Deep Learning is sufficiently rich and complex a subject that a process model or methodology is required to guide a developer. The methodology addresses the necessary interplay of the need for more training data and the exploration of alternative Deep Learning patterns that drive the discovery of an effective architecture. The methodology depicted as follows:
We begin first we some initial definition of the kind of architecture we wish to train. This will of course be driven by the nature of the data that we a training from and the kind of prediction we seek. The latter is guided by Explanatory Patterns and the former by Feature Patterns. There are a variety ways to optimize our training process, this is guided by the Learning Patterns.
After the selection of our network model and the data we plan on training on, the developer is then tasked with answering the question as to whether adequate labeled training set is available. This process goes beyond conventional machine learning process that divides the dataset into three sets. The machine learning convention has been to create a training set, a validation set and a test set. In the first step of the process, if the training remains high there are several options that can be pursued. The first is to try to increase the size of the model, a second option is perhaps train a bit long (alternatively perform hyper-parameter tuning) and if all fails then the developer tweaks the architecture or attempts a new architecture. In the second step of the process, a develop validates the training against a validation set, if the error rate is high indicating overfitting then the options are to find more data, apply different regularizations and if all fails attempt another architecture. The observations here that differs from conventional machine learning is that Deep Learning has more flexibility in that a developer has the additional options of employing either a bigger model or using more data. One of the hallmarks of deep learning is its scalability in performing well when trained with large data sets.
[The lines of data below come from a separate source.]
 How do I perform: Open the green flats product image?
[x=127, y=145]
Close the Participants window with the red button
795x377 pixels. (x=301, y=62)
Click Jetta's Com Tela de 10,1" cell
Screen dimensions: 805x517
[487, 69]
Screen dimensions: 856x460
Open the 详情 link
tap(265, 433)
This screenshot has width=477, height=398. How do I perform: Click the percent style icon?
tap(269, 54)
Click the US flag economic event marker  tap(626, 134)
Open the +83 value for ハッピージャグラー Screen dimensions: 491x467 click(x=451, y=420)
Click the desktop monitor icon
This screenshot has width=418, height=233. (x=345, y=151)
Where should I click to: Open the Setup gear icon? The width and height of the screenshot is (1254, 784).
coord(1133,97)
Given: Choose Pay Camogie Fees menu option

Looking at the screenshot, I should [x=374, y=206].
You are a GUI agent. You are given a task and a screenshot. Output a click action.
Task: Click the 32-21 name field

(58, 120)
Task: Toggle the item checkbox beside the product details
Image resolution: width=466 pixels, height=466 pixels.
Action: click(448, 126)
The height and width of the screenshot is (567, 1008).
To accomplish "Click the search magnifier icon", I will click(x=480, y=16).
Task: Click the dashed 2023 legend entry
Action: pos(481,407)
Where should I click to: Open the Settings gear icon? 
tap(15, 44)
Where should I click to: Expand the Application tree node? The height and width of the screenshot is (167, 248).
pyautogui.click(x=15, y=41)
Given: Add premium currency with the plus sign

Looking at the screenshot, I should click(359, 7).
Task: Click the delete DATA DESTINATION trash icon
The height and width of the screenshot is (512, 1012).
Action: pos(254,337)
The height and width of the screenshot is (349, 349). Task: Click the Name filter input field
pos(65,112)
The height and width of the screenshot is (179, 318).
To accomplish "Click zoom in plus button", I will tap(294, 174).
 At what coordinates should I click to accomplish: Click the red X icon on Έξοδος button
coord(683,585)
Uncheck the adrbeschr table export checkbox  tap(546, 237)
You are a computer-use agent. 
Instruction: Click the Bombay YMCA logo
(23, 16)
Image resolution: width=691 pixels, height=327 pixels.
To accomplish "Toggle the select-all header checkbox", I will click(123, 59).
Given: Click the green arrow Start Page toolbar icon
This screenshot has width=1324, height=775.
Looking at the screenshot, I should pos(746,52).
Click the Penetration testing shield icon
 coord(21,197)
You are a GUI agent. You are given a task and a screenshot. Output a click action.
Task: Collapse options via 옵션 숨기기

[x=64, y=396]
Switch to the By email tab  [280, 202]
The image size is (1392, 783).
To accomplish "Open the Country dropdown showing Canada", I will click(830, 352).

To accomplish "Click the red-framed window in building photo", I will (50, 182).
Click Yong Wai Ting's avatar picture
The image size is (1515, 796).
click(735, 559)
Trying a larger model is something that a developer has control over, unfortunately finding more data poses a more difficult problem. To satisfy this need for more data one can leverage data from different contexts. In addition one can employing data synthesis and data augmentation to increase the size of training data. These approaches however lead to domain adaptation issues, so a slight change in the traditional machine learning development model is called for. In this extended approach, the validation and training sets are required to belong to the same context. Furthermore, to validate training from this heterogeneous set, another set called the training-validation set is set aside to act as additional validation. This basic process model, inspired by a talk by Andrew Ng, serves as a good scaffolding to hang off the many different patterns that we find in Deep Learning.
As you can see, there are many paths of exploration and many alternatives models that may be explored to reach to a solution. Furthermore, their is sufficient Modularity in Deep Learning that we may compose solutions from other previously developed solutions. Autoencoders, Neural Embedding, Transfer Learning and bootstrapping with pre-trained networks are some of the tools that do provide potential shortcuts that reduce the need to train from scratch.
This is no means complete, but it is definitely a good starting point to guide the development of this entirely new kind of architecture.